What to produce: Write out each line of the material exactly as given, and drop the images.
BEGIN Supplied information
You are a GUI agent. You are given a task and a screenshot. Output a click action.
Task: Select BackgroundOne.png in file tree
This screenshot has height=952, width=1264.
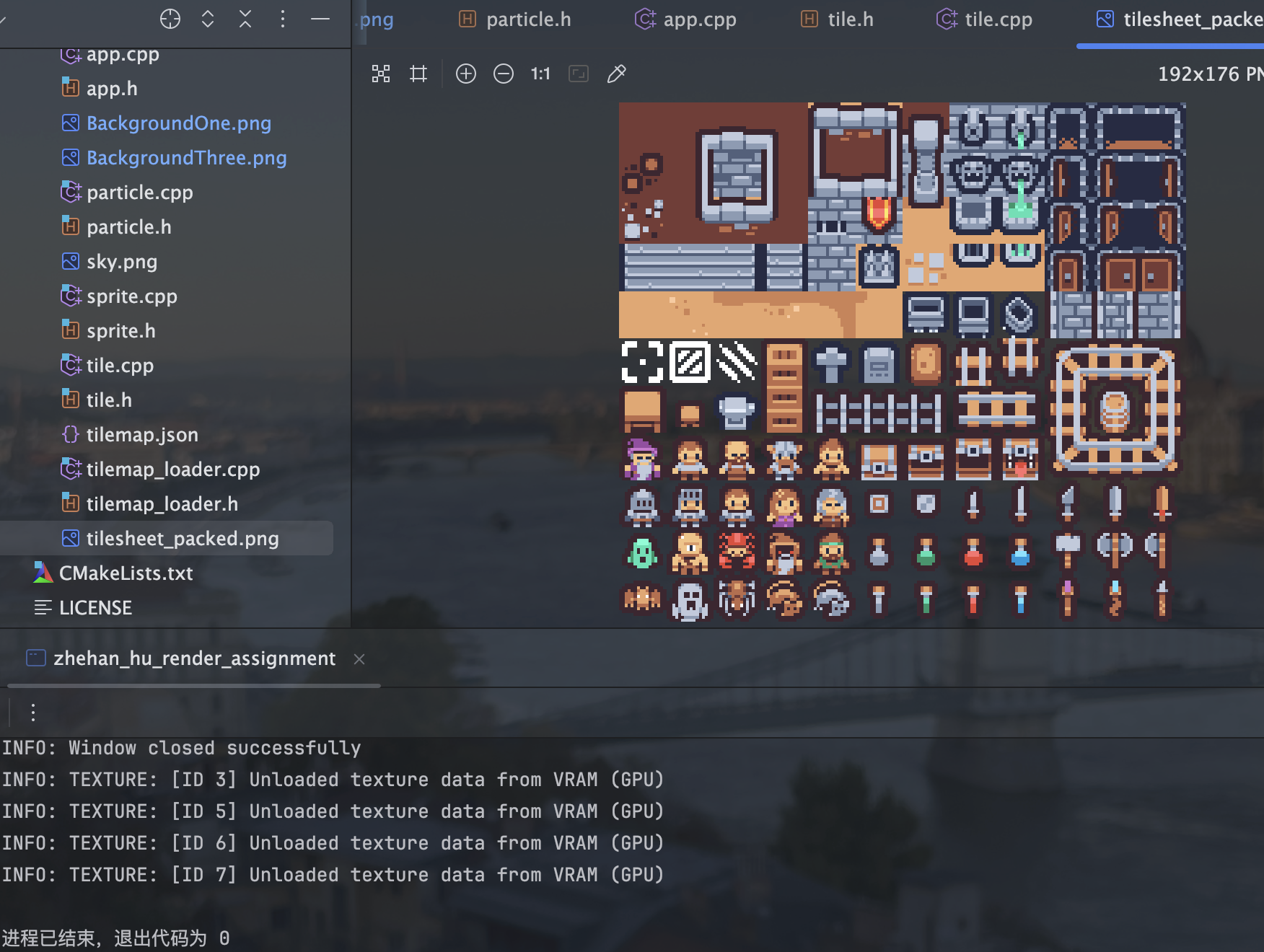tap(178, 123)
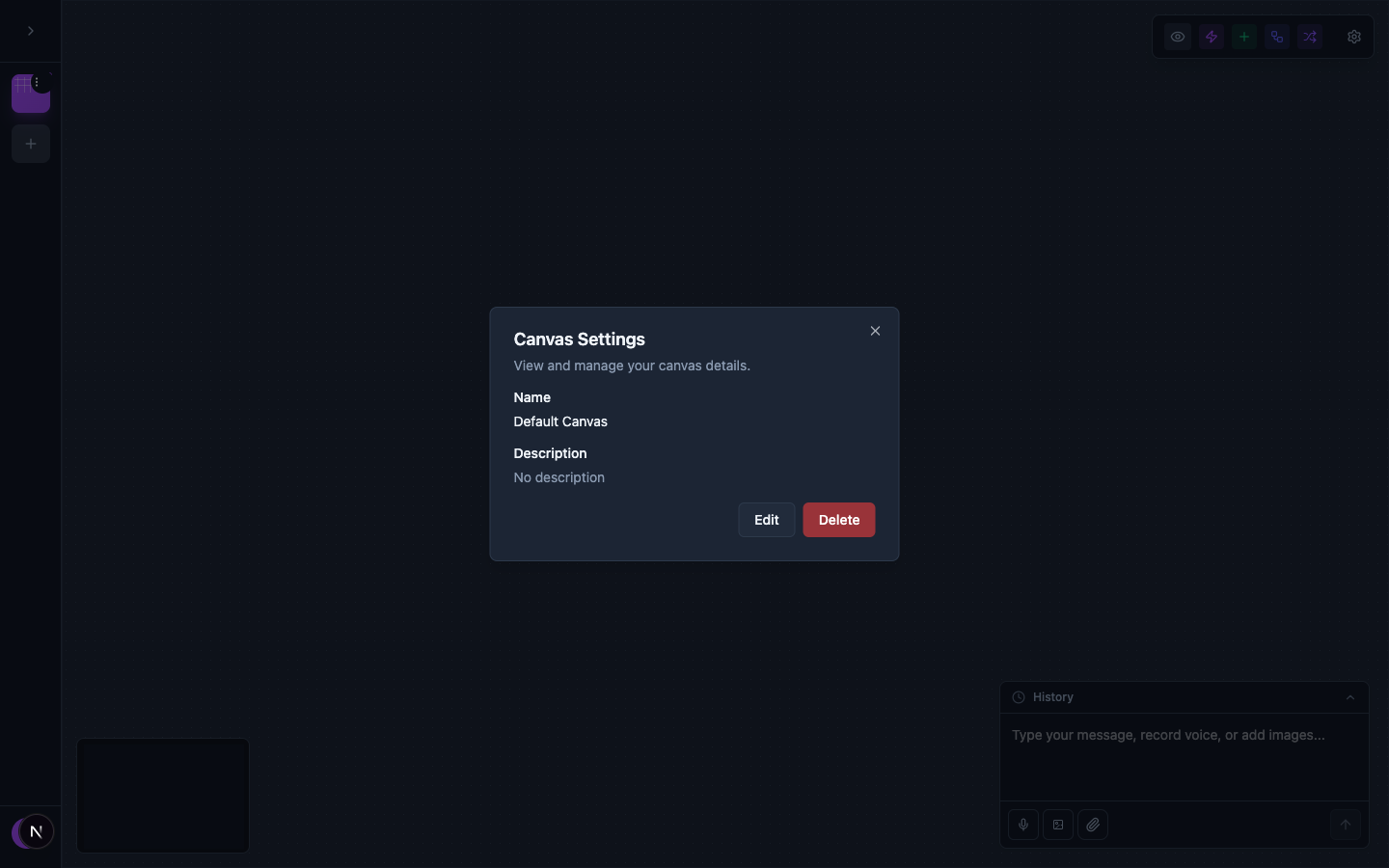Expand the left sidebar with the arrow

(x=30, y=31)
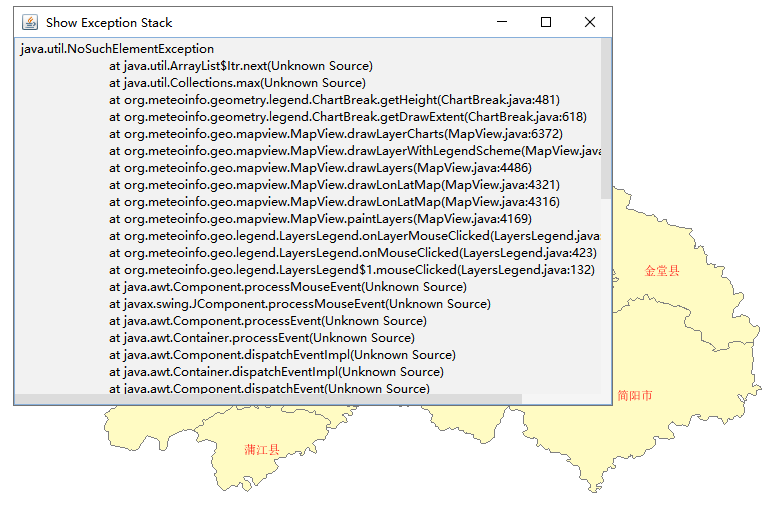The width and height of the screenshot is (780, 516).
Task: Click the ChartBreak.getDrawExtent stack line
Action: [348, 117]
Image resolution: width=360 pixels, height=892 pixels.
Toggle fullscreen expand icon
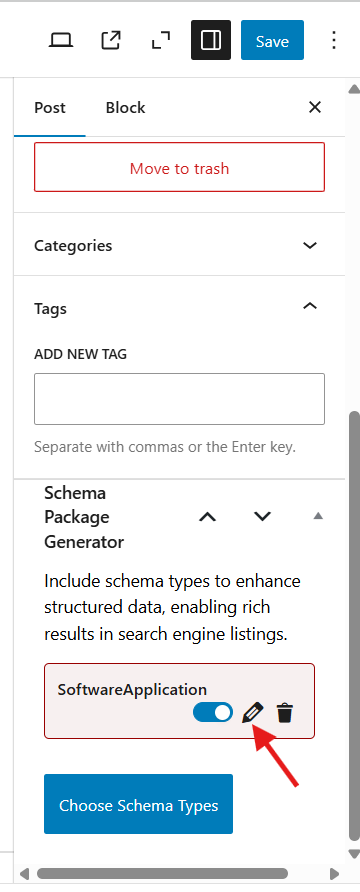point(161,40)
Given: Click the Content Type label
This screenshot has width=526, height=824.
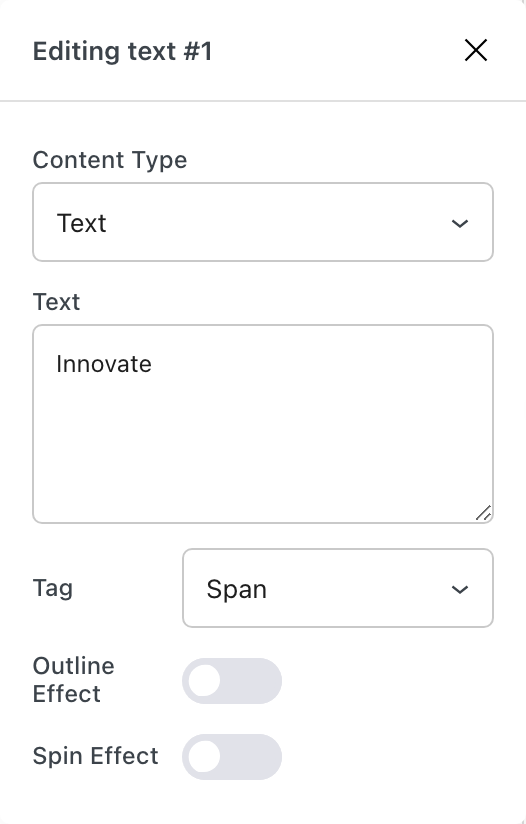Looking at the screenshot, I should [x=110, y=160].
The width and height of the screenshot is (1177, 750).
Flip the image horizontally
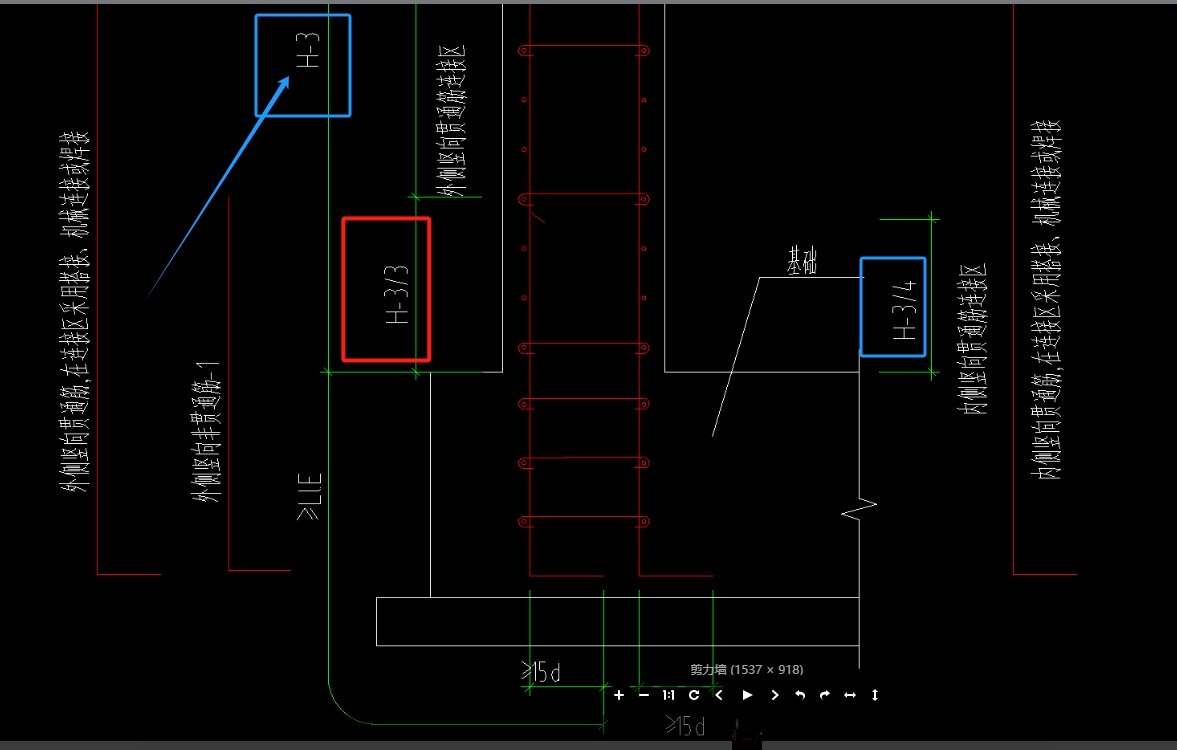pyautogui.click(x=850, y=695)
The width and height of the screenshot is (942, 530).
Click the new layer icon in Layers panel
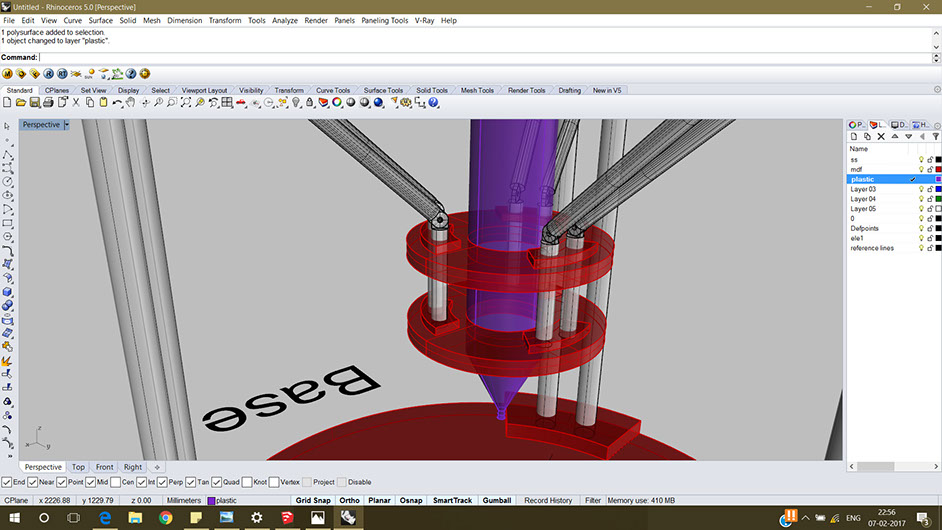pyautogui.click(x=854, y=136)
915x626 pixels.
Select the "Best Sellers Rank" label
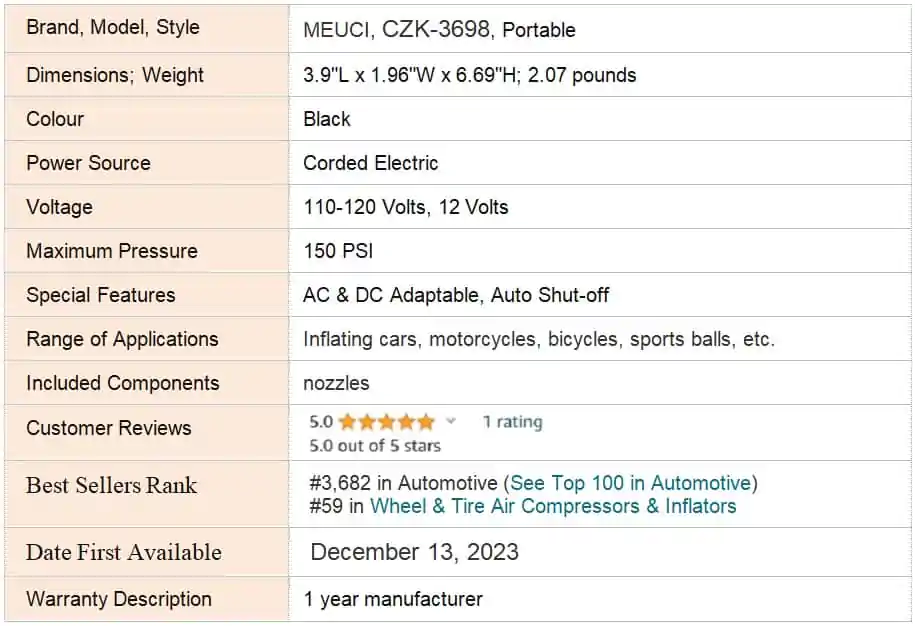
END Supplied information
Your solution:
You are a GUI agent. You are given a task and a screenshot. Output a click action.
Task: Select BackgroundOne.png in file tree
This screenshot has height=952, width=1264.
tap(178, 123)
Expand the left sidebar with the arrow

(x=30, y=31)
The width and height of the screenshot is (780, 516).
Task: Click the ChartBreak.getDrawExtent stack line
Action: [348, 117]
Image resolution: width=360 pixels, height=892 pixels.
Toggle fullscreen expand icon
point(161,40)
Given: Click the Content Type label
This screenshot has width=526, height=824.
Looking at the screenshot, I should [x=110, y=160].
The width and height of the screenshot is (1177, 750).
Flip the image horizontally
pyautogui.click(x=850, y=695)
The width and height of the screenshot is (942, 530).
Click the new layer icon in Layers panel
pyautogui.click(x=854, y=136)
915x626 pixels.
Select the "Best Sellers Rank" label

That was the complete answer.